# [Blocco di testo]
---------------
Immunità a là carte ovvero la Fase 2 affoga nelle carte

L’immunità in Italia non sarà mai di gregge, ma a là carte.

L’Italia è un paese a là carte. Qual è la carta giusta? È la domanda che assale ciascun italiano impegnato a svolgere un’attività, una funzione, un mestiere, un’opera. La corsa a prevedere come sarà e come andrà la Fase 2 è inutile. Sarà a là carte, e che dio ce la mandi buona.

Il menù offerto dal legislatore, non per caso, è ben esteso.

Entrée di autocertificazione. Per antipasto, durante la Fase 1, una bella autocertificazione, in versioni via via più sofisticate, per andare da mammina o a lavorare o al supermercato e in farmacia. Ci sono stati anche i piatti di mezzo e i secondi, perché occorreva la carta dello scontrino per dimostrare che la spesa nella busta esistesse davvero e la ri-autocertificazione per ri-tornare a casa.

Nella fase due lo Stato si è sbizzarrito, come era facile a prevedersi. Un documento interno della Pubblica Amministrazione sui controlli da effettuarsi negli esercizi commerciali elenca ben 10 tipologie diverse di documenti da acquisire per ogni ispezione. Non è necessaria la presenza fisica dei flaconi di disinfettanti o delle mascherine, quanto delle copie delle fatture di acquisto. Occorrono, poi, schede sottoscritte dai lavoratori che attestino la consegna dei DPI (Dispositivi di Protezione Individuale, nell’astruso acronimo burocratese). Decisive, infine, le copie della documentazione comprovante la formazione, l’addestramento e l’informazione sui rischi e sulla prevenzione.
---------------
# [Estratto dei dati]
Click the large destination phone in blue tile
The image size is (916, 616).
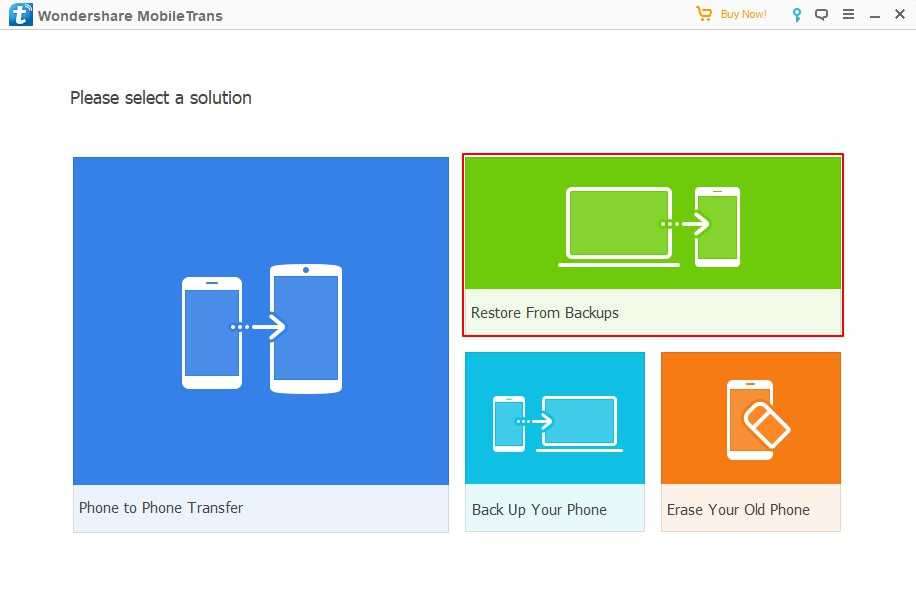(306, 328)
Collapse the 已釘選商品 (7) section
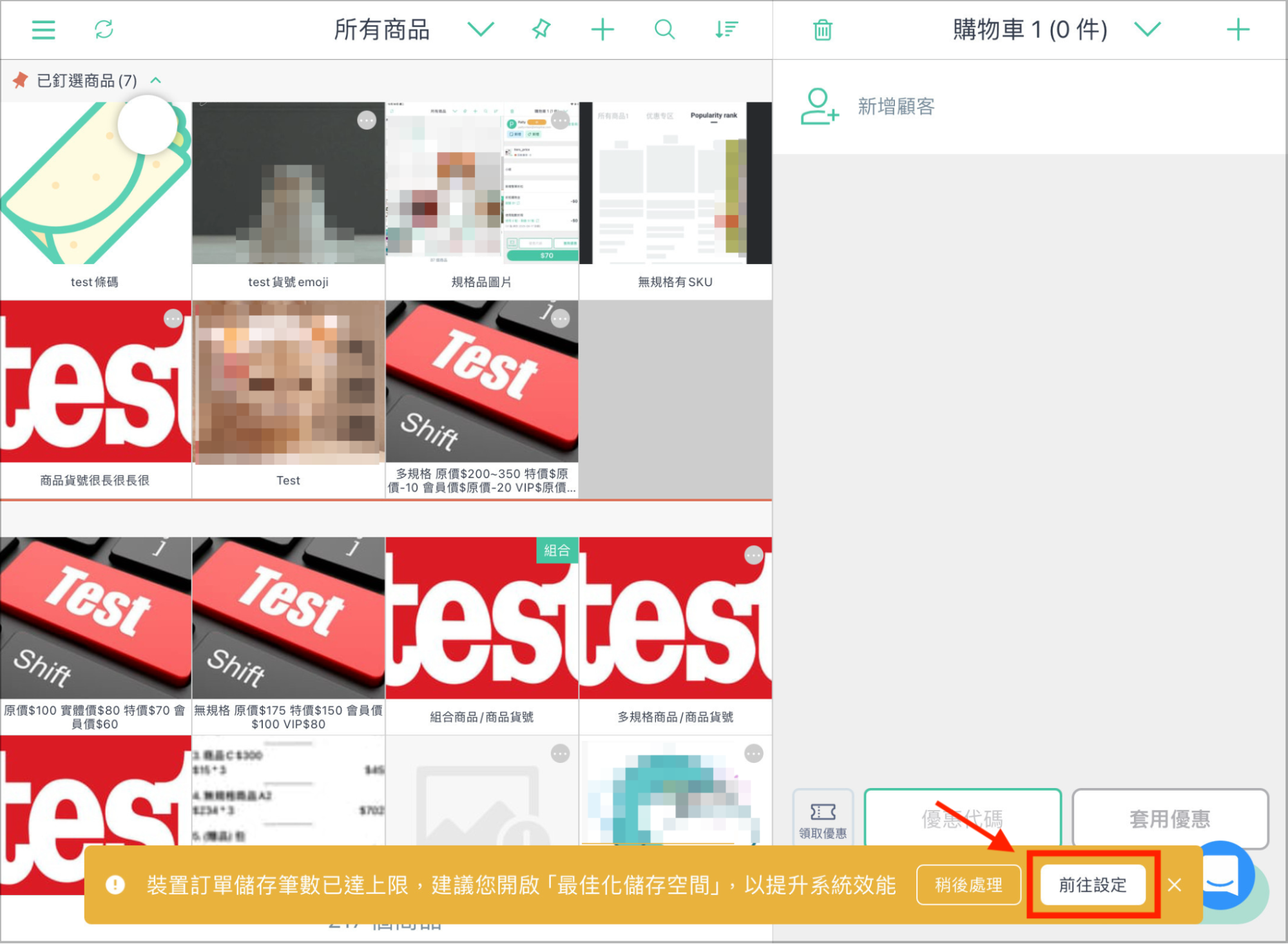1288x944 pixels. click(155, 81)
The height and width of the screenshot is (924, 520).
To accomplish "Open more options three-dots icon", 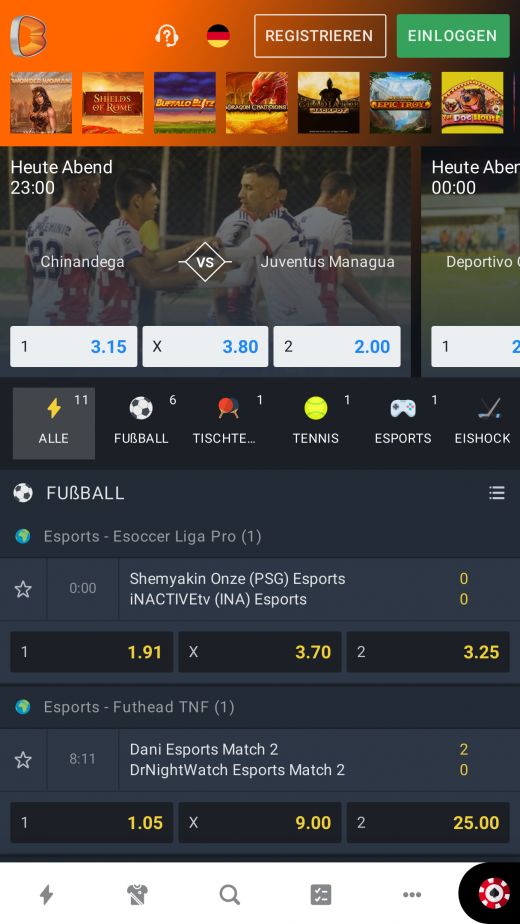I will tap(412, 895).
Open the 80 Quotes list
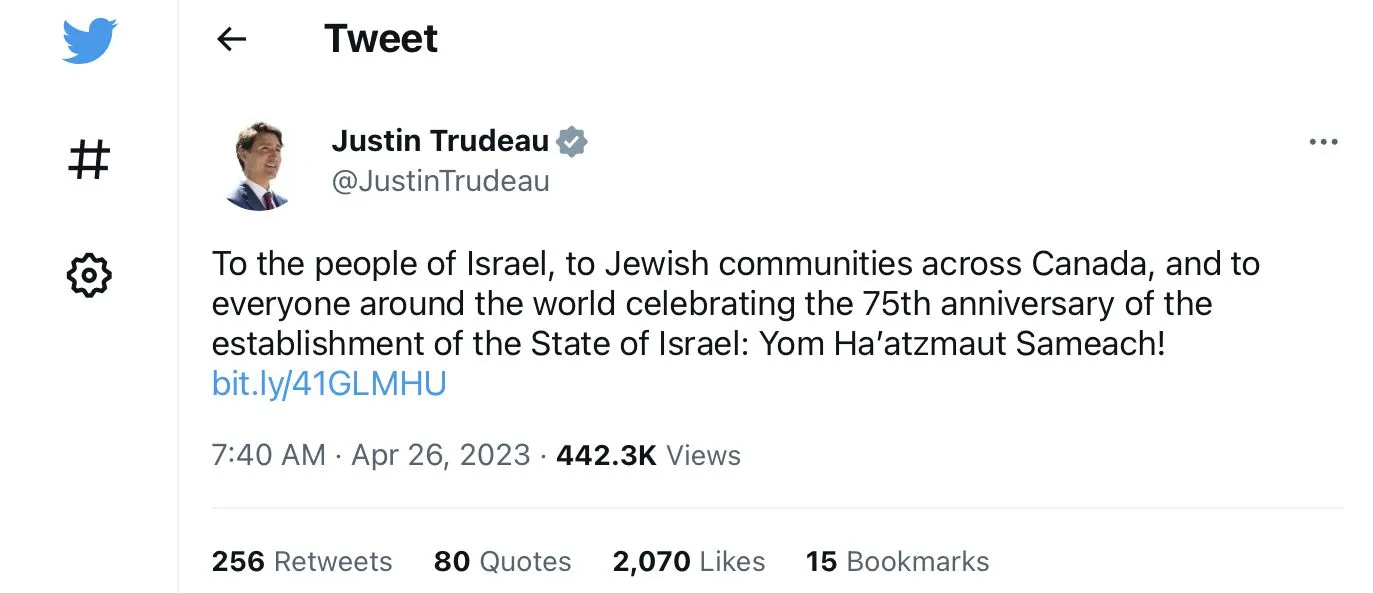 [502, 562]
---------------
# [Cosa farai]
A) Secondo l'articolo sulla Fase 2, quante tipologie di documenti elenca il documento interno della Pubblica Amministrazione per ogni ispezione?
B) Modifica l'articolo sulla Fase 2 dalle parole "Immunità a là" fino a "la mandi buona." compreso, cambiando "gregge" in "branco".
C) Riprendi l'articolo sulla Fase 2 da dove si ferma e portalo avanti.
I record non hanno niente a che fare con l'articolo sulla Fase 2.

# [Risposte attese]
A) Dieci tipologie diverse di documenti.

B)
Immunità a là carte ovvero la Fase 2 affoga nelle carte

L’immunità in Italia non sarà mai di branco, ma a là carte.

L’Italia è un paese a là carte. Qual è la carta giusta? È la domanda che assale ciascun italiano impegnato a svolgere un’attività, una funzione, un mestiere, un’opera. La corsa a prevedere come sarà e come andrà la Fase 2 è inutile. Sarà a là carte, e che dio ce la mandi buona.

C)
A leggere la circolare non è chiaro se l’obiettivo degli estensori (sarà stato il Comitato Tecnico Scientifico o il grand summit dei direttori in manicotti?) sia la lotta al contagio o una spintarella all’industria cartaria. Chissà se qualcuno, magari sommessamente, abbia osato segnalare che da tempo è in vigore l’obbligo generalizzato (con rare eccezioni) di fatturazione elettronica, i cui file giungono prima ai server dell’Agenzia delle Entrate, e dunque allo stato, che non ai destinatari acquirenti. Insomma, lo stato già sa quante mascherine e detergenti ha acquistato ciascun commerciante, industriale, professionista.

Speriamo che la lettura di questa inusitata notizia non induca il Governo a valutare la necessità di un’autocertificazione dell’esistenza della fattura da vergarsi con dispositivi di scrittura non alterabile. La nazionalizzazione della produzione di matite copiative, a quel punto, andrebbe affidata a un’autorità presieduta da Arcuri.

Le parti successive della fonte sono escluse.